Microglial activation and dopaminergic cell injury: an in vitro model relevant to Parkinson's disease.
Academic Article
Overview
abstract
Microglial activation and oxidative stress are significant components of the pathology of Parkinson's disease (PD), but their exact contributions to disease pathogenesis are unclear. We have developed an in vitro model of nigral injury, in which lipopolysaccharide-induced microglial activation leads to injury of a dopaminergic cell line (MES 23.5 cells) and dopaminergic neurons in primary mesencephalic cell cultures. The microglia are also activated by PD IgGs in the presence of low-dose dopa-quinone- or H(2)O(2)-modified dopaminergic cell membranes but not cholinergic cell membranes.
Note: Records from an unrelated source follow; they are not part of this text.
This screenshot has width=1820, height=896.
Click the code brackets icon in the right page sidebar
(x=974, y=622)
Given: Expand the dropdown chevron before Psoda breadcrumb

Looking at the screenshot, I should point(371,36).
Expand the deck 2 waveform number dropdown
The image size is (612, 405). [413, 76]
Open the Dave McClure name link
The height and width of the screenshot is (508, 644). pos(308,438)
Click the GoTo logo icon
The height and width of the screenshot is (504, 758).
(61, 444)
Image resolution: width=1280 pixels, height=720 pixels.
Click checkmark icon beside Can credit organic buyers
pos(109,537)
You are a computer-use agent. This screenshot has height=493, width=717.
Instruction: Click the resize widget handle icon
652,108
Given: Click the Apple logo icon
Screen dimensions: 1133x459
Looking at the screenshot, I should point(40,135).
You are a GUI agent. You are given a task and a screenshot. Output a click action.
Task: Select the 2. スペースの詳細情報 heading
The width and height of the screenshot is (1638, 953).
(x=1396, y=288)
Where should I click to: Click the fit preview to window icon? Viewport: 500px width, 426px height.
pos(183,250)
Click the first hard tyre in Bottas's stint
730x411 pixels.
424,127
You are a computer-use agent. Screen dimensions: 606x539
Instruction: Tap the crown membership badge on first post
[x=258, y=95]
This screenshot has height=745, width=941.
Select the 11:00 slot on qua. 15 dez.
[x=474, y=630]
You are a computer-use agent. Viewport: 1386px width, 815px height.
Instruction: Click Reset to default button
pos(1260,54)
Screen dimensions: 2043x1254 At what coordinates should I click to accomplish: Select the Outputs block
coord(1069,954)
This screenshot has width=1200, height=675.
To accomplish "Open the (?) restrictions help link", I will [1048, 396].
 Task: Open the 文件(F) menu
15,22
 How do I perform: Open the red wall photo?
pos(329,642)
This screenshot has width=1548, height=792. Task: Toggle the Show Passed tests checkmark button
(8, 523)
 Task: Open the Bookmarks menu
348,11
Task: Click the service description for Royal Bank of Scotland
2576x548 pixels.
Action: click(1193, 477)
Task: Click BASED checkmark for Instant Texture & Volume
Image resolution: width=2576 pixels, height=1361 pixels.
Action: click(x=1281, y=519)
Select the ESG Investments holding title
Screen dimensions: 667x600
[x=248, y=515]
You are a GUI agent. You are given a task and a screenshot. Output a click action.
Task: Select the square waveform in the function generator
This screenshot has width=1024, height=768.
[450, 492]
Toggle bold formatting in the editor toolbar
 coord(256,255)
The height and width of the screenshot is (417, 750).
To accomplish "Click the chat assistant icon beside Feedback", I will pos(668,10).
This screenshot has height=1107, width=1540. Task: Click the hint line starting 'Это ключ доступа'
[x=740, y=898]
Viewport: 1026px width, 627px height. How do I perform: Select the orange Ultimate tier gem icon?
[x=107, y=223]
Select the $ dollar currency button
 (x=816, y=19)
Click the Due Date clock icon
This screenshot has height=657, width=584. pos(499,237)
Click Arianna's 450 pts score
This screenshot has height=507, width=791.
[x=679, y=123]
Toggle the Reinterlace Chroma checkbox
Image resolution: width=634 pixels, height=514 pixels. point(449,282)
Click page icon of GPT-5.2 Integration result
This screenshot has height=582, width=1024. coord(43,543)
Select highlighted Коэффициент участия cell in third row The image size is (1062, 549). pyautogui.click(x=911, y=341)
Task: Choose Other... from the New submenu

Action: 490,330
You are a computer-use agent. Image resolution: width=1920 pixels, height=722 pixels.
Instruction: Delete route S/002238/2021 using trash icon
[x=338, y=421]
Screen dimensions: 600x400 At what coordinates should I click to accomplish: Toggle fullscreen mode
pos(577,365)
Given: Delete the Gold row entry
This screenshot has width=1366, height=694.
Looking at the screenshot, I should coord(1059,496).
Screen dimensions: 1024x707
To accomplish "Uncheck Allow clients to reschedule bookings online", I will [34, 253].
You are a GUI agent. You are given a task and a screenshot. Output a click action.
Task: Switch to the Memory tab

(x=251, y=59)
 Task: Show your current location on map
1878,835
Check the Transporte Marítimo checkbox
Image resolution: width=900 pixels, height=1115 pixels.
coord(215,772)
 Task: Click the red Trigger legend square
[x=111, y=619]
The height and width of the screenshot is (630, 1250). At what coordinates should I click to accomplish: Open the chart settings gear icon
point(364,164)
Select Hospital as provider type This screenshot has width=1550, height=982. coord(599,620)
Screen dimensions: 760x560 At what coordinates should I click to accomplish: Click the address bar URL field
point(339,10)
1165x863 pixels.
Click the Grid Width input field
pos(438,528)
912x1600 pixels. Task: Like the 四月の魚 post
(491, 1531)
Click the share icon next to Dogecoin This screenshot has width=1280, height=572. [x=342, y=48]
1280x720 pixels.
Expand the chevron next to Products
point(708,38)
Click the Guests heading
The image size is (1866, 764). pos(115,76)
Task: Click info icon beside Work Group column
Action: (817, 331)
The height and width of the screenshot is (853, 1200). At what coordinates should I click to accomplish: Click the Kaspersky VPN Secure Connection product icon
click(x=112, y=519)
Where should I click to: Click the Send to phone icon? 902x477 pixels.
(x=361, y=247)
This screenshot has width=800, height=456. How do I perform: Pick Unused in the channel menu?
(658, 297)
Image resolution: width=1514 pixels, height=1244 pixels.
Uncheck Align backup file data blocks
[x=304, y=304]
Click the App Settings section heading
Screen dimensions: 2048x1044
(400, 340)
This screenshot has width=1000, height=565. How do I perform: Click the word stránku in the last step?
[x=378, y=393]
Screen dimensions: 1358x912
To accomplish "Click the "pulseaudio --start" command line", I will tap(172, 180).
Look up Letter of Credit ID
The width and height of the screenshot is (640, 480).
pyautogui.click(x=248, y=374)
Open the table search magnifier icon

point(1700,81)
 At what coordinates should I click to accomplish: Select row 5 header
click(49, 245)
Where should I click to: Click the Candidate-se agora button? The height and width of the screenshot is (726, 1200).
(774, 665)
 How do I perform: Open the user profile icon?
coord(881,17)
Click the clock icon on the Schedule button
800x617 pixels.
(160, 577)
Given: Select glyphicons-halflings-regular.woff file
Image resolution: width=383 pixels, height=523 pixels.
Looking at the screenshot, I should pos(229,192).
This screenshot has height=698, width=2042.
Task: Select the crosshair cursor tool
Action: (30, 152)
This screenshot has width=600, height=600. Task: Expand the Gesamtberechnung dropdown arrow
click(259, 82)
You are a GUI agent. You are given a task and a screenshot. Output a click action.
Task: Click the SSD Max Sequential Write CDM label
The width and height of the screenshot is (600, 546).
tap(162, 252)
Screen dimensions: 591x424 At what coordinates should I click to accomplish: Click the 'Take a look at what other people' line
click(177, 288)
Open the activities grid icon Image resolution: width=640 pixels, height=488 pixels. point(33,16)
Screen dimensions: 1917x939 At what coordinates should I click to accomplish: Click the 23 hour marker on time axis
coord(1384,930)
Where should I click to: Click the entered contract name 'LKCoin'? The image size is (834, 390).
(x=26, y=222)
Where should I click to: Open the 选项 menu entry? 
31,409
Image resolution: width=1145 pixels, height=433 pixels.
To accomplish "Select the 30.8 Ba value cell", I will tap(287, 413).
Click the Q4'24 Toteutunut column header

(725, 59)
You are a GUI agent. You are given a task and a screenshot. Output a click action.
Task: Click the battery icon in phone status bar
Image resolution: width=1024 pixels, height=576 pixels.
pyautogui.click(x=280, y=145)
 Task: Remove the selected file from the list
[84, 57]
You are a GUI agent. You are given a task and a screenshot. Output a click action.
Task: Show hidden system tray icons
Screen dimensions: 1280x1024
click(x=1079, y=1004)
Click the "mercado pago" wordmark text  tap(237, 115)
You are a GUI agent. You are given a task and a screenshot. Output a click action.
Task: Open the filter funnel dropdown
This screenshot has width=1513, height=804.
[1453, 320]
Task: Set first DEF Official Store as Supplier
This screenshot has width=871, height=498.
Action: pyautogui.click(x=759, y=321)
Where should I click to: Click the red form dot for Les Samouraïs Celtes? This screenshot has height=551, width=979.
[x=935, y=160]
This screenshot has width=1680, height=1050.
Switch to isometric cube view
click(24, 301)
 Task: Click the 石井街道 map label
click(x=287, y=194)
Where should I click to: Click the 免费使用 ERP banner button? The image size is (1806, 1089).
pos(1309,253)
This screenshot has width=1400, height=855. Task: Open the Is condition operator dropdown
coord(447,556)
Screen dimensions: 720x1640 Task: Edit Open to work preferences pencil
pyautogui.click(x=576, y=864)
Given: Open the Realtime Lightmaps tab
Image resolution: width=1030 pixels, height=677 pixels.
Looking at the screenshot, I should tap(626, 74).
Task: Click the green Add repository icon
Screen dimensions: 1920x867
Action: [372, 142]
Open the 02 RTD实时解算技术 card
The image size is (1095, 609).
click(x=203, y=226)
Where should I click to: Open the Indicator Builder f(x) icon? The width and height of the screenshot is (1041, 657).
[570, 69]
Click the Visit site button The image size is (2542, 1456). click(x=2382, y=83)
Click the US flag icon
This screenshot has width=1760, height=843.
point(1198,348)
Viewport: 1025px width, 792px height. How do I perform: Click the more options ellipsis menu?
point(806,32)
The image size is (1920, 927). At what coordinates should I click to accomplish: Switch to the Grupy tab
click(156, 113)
The activation requires the microglial FCgammaR receptor as demonstrated by the lack of activation with PD IgG Fab fragments or microglia from FCgammaR-/- mice. Although microglial activation results in the release of several cytokines and reactive oxygen species, only nitric oxide and H(2)O(2) appear to mediate the microglia-induced dopaminergic cell injury. These studies suggest a significant role for microglia in dopaminergic cell injury and provide a mechanism whereby immune/inflammatory reactions in PD could target oxidative injury relatively specifically to dopaminergic cells.